There have also been other threads describing intermittent buffering on Apple TV, and while it may not be a widespread issue, it seems to exist in some capacity. My goal has never been to demand a custom fix — only to collaborate with those who understand the software best in the hope of finding what’s going on.
I've put in significant time, remained respectful, and ruled out everything I reasonably can on my end. At this point, there’s a legitimate possibility that something within Channels, specific to the Apple TV implementation, may be contributing to the issue (not causing) — and I just want to get to the bottom of it with the people who can help.
I am assuming you are using a current AppleTV device. In the off-chance you also own an Apple-silicon (M-series) Mac, have you attempted to replicate this issue with the Channels app on your Mac? (Yes, this is a stretch. I am only trying to rule out all other factors.) And if you do have a Mac, perhaps you could try directly playing the same content from another mpv
–based app, such as mpv or IINA … (mpv
is the underlying video player that Channels uses).
Hey @racameron! Thanks for the suggestions - I appreciate all the help I can get!
So the two main devices I have been working with are AppleTV 4Ks (A2169 & A1842) so they are not the newest gen, but not old. I do have an Apple Silicon Macbook pro and have not directly tested it yet. I can absolutely do that tonight.
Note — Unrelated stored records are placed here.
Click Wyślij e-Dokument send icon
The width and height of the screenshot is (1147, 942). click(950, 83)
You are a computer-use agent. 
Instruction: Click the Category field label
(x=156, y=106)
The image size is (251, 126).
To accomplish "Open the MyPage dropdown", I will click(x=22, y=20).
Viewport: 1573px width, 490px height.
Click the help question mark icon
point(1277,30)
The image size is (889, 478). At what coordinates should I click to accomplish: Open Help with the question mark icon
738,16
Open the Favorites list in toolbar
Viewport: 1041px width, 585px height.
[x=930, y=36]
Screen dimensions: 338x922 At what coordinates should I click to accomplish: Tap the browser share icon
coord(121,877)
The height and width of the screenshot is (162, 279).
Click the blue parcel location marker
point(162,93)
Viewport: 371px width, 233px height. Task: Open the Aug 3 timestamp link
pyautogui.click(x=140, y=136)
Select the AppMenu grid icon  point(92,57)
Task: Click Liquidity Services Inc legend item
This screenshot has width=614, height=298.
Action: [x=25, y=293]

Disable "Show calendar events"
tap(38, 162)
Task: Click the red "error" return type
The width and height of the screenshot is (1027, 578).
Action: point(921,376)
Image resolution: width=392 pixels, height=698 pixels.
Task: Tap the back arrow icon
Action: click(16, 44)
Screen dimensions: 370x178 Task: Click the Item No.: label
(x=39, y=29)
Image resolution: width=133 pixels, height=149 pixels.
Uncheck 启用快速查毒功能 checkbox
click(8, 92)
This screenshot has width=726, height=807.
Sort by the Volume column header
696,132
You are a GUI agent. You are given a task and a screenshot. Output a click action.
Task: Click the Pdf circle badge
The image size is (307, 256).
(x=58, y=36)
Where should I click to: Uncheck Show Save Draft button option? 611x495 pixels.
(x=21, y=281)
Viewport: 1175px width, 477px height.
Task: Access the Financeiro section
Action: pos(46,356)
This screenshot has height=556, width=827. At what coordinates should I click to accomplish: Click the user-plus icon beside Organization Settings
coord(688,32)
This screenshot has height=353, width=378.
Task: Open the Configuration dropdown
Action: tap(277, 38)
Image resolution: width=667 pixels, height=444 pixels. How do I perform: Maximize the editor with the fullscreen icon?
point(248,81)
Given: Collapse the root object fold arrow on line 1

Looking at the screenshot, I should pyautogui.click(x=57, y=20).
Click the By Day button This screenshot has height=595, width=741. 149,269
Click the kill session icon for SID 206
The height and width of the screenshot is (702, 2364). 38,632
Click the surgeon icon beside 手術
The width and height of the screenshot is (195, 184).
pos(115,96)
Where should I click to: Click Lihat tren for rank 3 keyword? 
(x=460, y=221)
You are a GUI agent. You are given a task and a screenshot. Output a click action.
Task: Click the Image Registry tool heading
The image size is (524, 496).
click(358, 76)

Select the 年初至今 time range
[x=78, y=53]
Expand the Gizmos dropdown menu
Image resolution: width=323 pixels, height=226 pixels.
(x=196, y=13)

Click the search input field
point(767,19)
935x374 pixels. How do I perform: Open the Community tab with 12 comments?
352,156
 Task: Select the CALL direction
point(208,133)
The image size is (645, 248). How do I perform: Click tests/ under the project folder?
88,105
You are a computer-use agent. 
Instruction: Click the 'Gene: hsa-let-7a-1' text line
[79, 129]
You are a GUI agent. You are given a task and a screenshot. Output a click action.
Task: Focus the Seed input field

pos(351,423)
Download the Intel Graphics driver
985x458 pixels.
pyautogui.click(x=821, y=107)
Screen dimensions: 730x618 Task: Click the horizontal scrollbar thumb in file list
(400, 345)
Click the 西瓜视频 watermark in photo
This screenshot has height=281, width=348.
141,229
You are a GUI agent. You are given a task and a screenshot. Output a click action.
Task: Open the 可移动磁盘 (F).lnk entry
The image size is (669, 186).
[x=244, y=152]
On my other iOS devices (iPhone 16 and iPad Pro 2020) I did notice in the show stats that there were buffering pauses - but they did not actually stop the stream like I see on the AppleTVs.
perhaps you could try directly playing the same content from another
mpv
–based app, such as mpv or IINA … (mpv
is the underlying video player that Channels uses).
This is an excellent idea and I will absolutely see what happens here.
Again, thanks for the suggestions. I am nearing bedrock as to what threads there are still left to pull!